Je voudrais également remercier le conseil municipal qui a soutenu ce projet, remercier Jean-Marc, Jean-Marc MARCHAIS qui est parmi nous et qui a exposé l’affaire Mis et Thiennot en réunion du conseil municipal. Enfin, je voulais dire que si cette manifestation a pu avoir lieu, c’est grâce à deux personnes. Tout d’abord je voudrais remercier Monsieur William GUIMPIER, Maire de Faverolles en Berry, William, qui avec pudeur et émotion, plaide toujours la cause Mis et Thiennot avec la force de conviction que nous lui connaissons. La seconde personne est à mes côtés c’est mon vieux copain Gaulois, Christian PINEAU … Nous nous connaissons depuis toujours puisque nous sommes fils de Luçay tous les deux. Grâce à son enthousiasme, sa grande persuasion et son engagement total, Christian nous a convaincu de nous engager nous aussi dans cette dure lutte !

Nous avons choisi de baptiser un pont en souvenir de Raymond et Gaby …

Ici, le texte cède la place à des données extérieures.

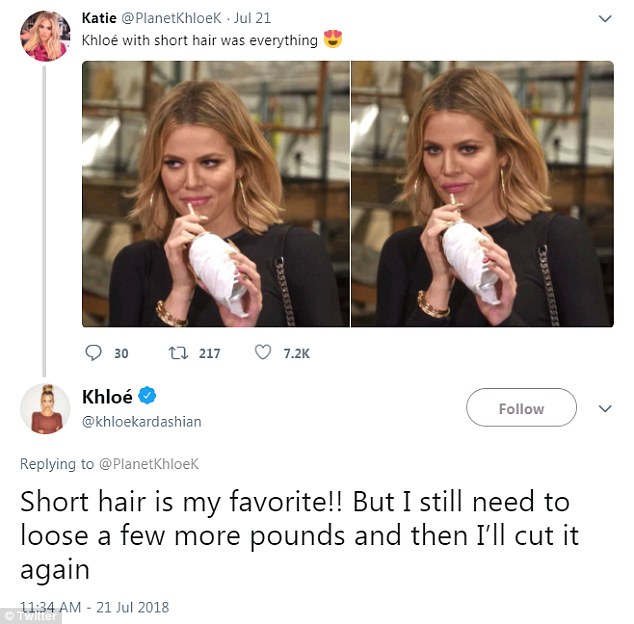The width and height of the screenshot is (634, 624).
Task: Open the right Khloé photo
Action: tap(482, 194)
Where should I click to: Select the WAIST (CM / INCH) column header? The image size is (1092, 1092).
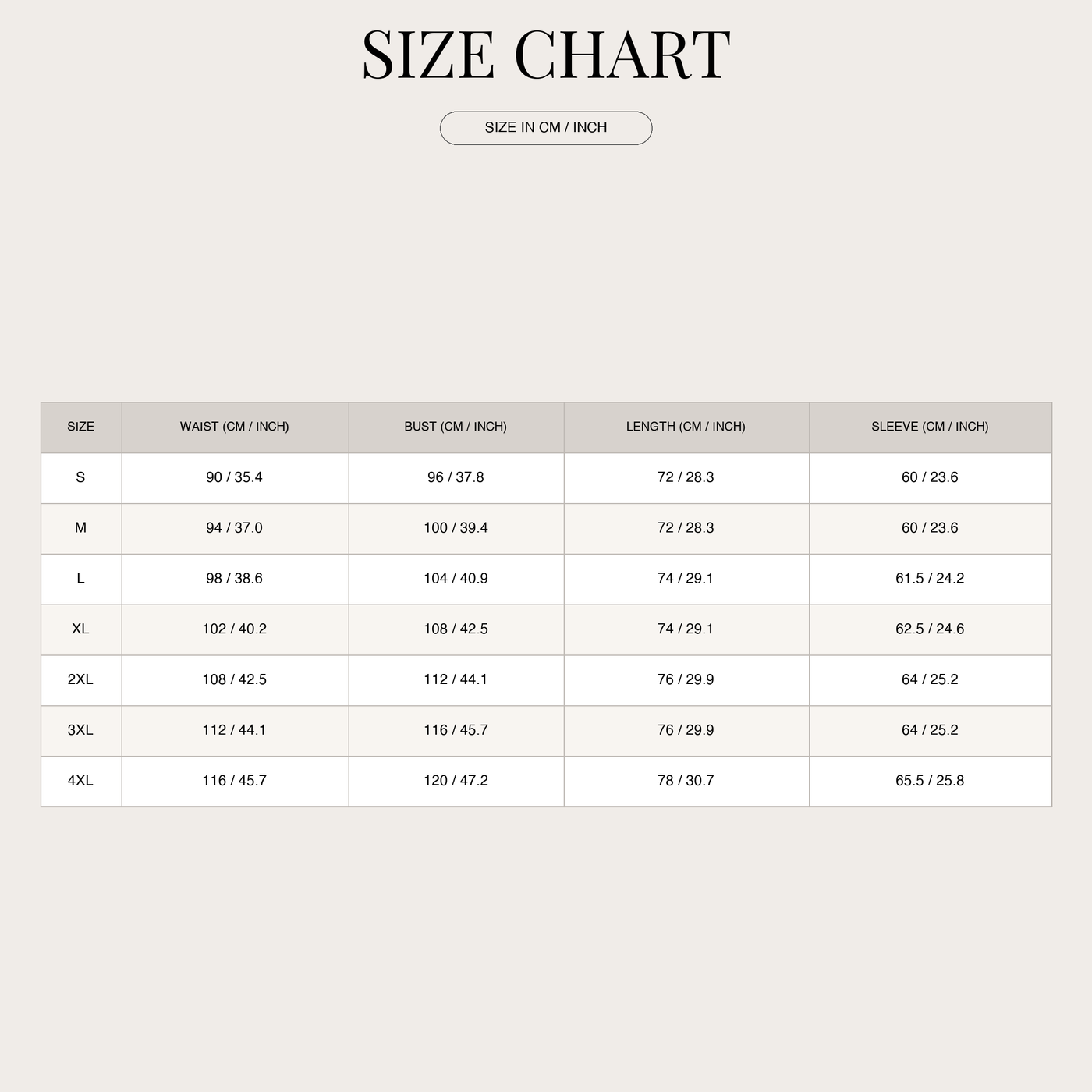pyautogui.click(x=235, y=427)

Le pont a toujours été un symbole fort et de nombreux philosophes se sont attachés à véhiculer les images que nous inspire cet ouvrage d’art. Passerelle entre deux rives, passage entre deux mondes, rapprochement de deux territoires, de deux nations, de deux pays, nous y verrons aujourd’hui la passerelle entre l’ombre et la lumière, entre le faux et le vrai, entre le mensonge et la vérité.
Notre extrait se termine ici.